(Extracted text):

Let us look past the glitter and see the grit around us
New column freshly posted on The Holmes County Bargain Hunter:
As you read this, Thanksgiving will be but a memory from 2013 and Christmas will be coming full force upon us. I’m taking a moment to feel the silence and wonder of this holiday season. Before I put my tree up and let the twinkle lights take over the room, I want to embrace December and all its quiet grace--because once I let the madness in, it’s all over.
I want to seize the pockets of solitude--those ones before the pressure of finding the perfect gift turns my brain into mush. Every year I decide that the gifts won’t be the focus. Every year I find myself trying to be equal and creative with gifts, yet that awful feeling of “there aren’t enough presents under the tree” tries to creep in. I’m killing that monster this year. My kids are gracious receivers and have told me that they don’t want tons of gifts, just a few meaningful ones. I like the way this is going.
It hits me square in the face though, how I’m already thinking what to buy, and there are so many people that will be lucky to have food on their table or even a place to sleep. I read an article this weekend called “Why I make terrible decisions, or, poverty thoughts” which you can read athttp://tinyurl.com/k3hg2rf.

(Task prompt):
Write the next part of the holiday-season column, picking up right after its final sentence. The records that come next bear no relation to the column above.

(Supplied information):
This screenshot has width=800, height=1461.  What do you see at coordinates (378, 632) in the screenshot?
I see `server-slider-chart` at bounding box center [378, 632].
...
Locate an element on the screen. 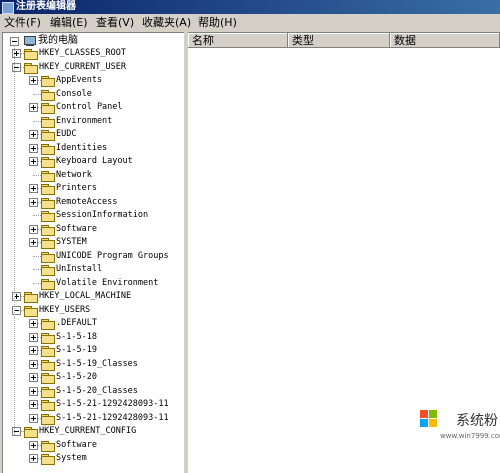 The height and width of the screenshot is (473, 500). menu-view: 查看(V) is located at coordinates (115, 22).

(Written response):
Her prose slices like a knife and it will either make you mad or make you cry. We oft times sit by our tree or up to a big Thanksgiving meal without giving a thought to the bounty we have. We judge the poor, whether it be in discussion or on Facebook, which happens at an alarming rate.
I love my Christmas, and I also love my Thanksgiving, and I’m not suggesting that we should give it up because others don’t have. What I’m suggesting is a bit more compassion. The amount of bashing I’ve seen about people on food stamps and various other government programs should cause immense amounts of shame. I have cringed at things I’ve seen and heard. Read this woman’s article and her thought process, and tell me you feel the same disgust afterward. It’s a path most of us haven’t traveled.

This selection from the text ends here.